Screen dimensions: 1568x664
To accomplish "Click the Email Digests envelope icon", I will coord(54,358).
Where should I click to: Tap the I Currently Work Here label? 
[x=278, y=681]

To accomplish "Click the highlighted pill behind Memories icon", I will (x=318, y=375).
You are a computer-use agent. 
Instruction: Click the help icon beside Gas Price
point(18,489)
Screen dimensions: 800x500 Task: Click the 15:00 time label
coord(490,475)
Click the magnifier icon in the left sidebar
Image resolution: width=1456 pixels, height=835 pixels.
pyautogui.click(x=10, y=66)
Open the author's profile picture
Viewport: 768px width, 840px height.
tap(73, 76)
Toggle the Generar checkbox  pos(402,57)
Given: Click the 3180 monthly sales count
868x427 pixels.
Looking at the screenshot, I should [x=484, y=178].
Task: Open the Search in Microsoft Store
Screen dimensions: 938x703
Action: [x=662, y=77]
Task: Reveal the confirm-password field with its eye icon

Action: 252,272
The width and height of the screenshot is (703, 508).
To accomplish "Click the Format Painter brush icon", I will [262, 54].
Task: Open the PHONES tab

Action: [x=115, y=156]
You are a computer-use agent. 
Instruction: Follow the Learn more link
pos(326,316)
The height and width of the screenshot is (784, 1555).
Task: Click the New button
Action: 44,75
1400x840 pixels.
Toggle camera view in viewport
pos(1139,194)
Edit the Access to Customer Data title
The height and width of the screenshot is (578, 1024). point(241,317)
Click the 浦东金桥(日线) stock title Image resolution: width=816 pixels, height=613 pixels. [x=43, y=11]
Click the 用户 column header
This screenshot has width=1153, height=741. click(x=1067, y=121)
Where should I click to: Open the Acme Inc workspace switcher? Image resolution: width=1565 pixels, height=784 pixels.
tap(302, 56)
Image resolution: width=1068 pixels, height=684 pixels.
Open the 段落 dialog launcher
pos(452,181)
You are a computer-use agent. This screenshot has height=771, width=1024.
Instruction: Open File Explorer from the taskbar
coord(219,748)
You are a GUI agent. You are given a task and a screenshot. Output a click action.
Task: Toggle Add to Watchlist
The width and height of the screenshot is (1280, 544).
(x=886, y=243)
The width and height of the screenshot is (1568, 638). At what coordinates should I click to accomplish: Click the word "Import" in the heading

========================================================================

■ TASK OBJECTIVE
Copy the lines above exactly, beginning at the line that has "Instruction: Click the" and stopping after the line that has "Task: Open the Search in Microsoft Store", and omit the rest.

■ ANSWER SPACE
Instruction: Click the help icon beside Gas Price
point(18,489)
Screen dimensions: 800x500 Task: Click the 15:00 time label
coord(490,475)
Click the magnifier icon in the left sidebar
Image resolution: width=1456 pixels, height=835 pixels.
pyautogui.click(x=10, y=66)
Open the author's profile picture
Viewport: 768px width, 840px height.
tap(73, 76)
Toggle the Generar checkbox  pos(402,57)
Given: Click the 3180 monthly sales count
868x427 pixels.
Looking at the screenshot, I should [x=484, y=178].
Task: Open the Search in Microsoft Store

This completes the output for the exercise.